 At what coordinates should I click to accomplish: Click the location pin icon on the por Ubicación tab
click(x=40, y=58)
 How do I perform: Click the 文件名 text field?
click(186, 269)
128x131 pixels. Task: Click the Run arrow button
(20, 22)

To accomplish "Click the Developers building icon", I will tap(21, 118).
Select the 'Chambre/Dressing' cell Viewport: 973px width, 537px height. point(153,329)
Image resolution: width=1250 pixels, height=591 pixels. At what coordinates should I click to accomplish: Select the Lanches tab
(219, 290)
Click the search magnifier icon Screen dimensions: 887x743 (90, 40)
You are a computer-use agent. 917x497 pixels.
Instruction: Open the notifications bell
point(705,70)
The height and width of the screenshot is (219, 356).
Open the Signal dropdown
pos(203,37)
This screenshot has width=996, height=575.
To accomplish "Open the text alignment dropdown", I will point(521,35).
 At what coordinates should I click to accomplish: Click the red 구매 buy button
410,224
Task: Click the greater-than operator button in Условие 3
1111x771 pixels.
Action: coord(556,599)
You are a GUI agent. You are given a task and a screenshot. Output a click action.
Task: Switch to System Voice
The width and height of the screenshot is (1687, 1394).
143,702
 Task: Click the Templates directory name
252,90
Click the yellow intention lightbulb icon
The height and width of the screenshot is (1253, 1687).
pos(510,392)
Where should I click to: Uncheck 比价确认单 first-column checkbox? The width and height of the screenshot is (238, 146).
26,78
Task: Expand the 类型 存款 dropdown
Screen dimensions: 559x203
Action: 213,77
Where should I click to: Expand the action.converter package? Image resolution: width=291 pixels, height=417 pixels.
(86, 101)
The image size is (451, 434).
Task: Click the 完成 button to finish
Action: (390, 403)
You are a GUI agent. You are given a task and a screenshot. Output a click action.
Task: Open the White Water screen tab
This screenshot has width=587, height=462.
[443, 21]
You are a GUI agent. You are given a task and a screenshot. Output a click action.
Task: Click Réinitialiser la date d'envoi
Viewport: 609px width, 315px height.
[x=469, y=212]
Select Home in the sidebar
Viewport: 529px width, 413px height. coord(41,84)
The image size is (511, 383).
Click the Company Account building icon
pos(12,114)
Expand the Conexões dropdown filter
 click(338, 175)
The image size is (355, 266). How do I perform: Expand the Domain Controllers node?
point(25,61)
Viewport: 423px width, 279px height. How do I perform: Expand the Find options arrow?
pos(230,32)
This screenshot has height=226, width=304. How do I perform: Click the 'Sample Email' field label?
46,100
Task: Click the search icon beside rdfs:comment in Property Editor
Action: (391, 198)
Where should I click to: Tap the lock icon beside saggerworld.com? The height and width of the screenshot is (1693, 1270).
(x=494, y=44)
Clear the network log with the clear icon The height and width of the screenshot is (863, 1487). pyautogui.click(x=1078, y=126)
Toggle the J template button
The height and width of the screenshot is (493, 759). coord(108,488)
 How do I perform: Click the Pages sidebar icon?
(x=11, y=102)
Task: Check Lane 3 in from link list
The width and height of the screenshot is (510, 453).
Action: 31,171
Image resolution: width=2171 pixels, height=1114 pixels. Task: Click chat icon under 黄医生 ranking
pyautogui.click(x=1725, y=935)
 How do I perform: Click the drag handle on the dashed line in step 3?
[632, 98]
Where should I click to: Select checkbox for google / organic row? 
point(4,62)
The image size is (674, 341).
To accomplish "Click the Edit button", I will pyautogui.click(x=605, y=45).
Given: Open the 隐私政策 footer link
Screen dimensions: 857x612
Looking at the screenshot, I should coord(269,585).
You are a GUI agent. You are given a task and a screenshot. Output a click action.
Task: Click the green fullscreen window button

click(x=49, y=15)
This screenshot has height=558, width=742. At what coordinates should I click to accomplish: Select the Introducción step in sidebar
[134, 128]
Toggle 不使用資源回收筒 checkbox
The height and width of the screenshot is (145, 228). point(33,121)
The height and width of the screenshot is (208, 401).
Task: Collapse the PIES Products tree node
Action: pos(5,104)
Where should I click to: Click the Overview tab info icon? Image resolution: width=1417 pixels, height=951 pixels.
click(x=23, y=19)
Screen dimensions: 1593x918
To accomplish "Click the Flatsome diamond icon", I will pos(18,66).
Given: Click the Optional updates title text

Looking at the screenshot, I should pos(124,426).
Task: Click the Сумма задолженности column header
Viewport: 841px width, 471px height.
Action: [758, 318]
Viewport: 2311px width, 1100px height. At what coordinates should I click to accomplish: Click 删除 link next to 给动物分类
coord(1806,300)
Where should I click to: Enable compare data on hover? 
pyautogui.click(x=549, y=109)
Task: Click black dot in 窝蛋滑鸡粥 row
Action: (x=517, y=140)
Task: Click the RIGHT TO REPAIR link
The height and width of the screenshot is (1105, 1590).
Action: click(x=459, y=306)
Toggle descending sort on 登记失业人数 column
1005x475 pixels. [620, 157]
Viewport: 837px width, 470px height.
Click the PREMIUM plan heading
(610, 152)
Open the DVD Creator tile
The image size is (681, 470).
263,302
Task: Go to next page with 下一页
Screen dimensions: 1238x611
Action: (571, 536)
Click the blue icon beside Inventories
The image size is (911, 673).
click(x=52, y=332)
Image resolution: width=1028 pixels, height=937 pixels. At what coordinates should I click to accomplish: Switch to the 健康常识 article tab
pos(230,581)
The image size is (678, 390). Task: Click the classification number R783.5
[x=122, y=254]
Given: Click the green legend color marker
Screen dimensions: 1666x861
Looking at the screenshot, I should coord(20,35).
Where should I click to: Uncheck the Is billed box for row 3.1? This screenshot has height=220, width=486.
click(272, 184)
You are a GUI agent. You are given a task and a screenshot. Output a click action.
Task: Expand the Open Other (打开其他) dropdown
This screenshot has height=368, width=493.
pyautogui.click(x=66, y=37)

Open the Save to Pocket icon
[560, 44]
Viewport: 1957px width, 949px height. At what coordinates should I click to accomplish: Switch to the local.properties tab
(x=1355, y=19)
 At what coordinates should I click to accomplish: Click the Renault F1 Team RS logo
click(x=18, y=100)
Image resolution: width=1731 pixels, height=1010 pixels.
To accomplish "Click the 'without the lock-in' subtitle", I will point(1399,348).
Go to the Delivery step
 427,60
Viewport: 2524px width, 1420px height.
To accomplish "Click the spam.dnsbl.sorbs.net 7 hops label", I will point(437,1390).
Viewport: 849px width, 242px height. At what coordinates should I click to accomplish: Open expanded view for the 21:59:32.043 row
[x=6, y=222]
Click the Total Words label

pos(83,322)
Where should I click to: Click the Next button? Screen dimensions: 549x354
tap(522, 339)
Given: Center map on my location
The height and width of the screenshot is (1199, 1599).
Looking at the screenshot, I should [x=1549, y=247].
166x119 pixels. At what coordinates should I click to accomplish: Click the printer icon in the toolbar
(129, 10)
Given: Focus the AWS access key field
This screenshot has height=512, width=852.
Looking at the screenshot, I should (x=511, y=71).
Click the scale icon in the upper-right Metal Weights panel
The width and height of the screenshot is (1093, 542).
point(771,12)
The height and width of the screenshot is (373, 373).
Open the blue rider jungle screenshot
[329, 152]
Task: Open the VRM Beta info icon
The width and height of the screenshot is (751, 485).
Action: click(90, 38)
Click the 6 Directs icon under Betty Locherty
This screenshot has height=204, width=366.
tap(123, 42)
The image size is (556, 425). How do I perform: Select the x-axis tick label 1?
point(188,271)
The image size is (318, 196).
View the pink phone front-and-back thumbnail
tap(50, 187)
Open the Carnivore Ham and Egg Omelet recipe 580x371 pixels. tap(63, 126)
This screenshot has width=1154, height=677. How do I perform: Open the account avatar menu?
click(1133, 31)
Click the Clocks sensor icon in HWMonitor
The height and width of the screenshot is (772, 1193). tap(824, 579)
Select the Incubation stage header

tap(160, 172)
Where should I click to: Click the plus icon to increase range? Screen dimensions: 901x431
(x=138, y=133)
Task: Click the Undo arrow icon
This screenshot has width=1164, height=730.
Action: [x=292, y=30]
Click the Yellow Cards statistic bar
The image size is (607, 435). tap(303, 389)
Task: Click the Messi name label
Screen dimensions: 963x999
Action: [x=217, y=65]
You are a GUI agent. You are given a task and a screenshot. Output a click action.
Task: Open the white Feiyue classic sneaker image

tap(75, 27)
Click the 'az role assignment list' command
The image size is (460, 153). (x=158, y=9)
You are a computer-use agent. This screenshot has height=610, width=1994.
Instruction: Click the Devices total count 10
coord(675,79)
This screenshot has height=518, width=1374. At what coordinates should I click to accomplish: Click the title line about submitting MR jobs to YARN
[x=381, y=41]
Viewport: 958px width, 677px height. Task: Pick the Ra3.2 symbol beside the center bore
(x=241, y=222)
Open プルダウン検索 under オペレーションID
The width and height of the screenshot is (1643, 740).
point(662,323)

> _GOAL_
Extract every line of the listing above that contains the string "This", matching uppercase and lowercase letters exactly.

> _FINAL RESULT_
This screenshot has width=996, height=575.
This screenshot has width=587, height=462.
This screenshot has height=226, width=304. How do I perform: Click the 'Sample Email' field label?
This screenshot has height=558, width=742. At what coordinates should I click to accomplish: Select the Introducción step in sidebar
Where should I click to: Uncheck the Is billed box for row 3.1? This screenshot has height=220, width=486.
This screenshot has height=368, width=493.
This screenshot has height=512, width=852.
This screenshot has height=204, width=366.
This screenshot has width=1154, height=677. How do I perform: Open the account avatar menu?
This screenshot has width=1164, height=730.
You are a computer-use agent. This screenshot has height=610, width=1994.
This screenshot has height=518, width=1374. At what coordinates should I click to accomplish: Click the title line about submitting MR jobs to YARN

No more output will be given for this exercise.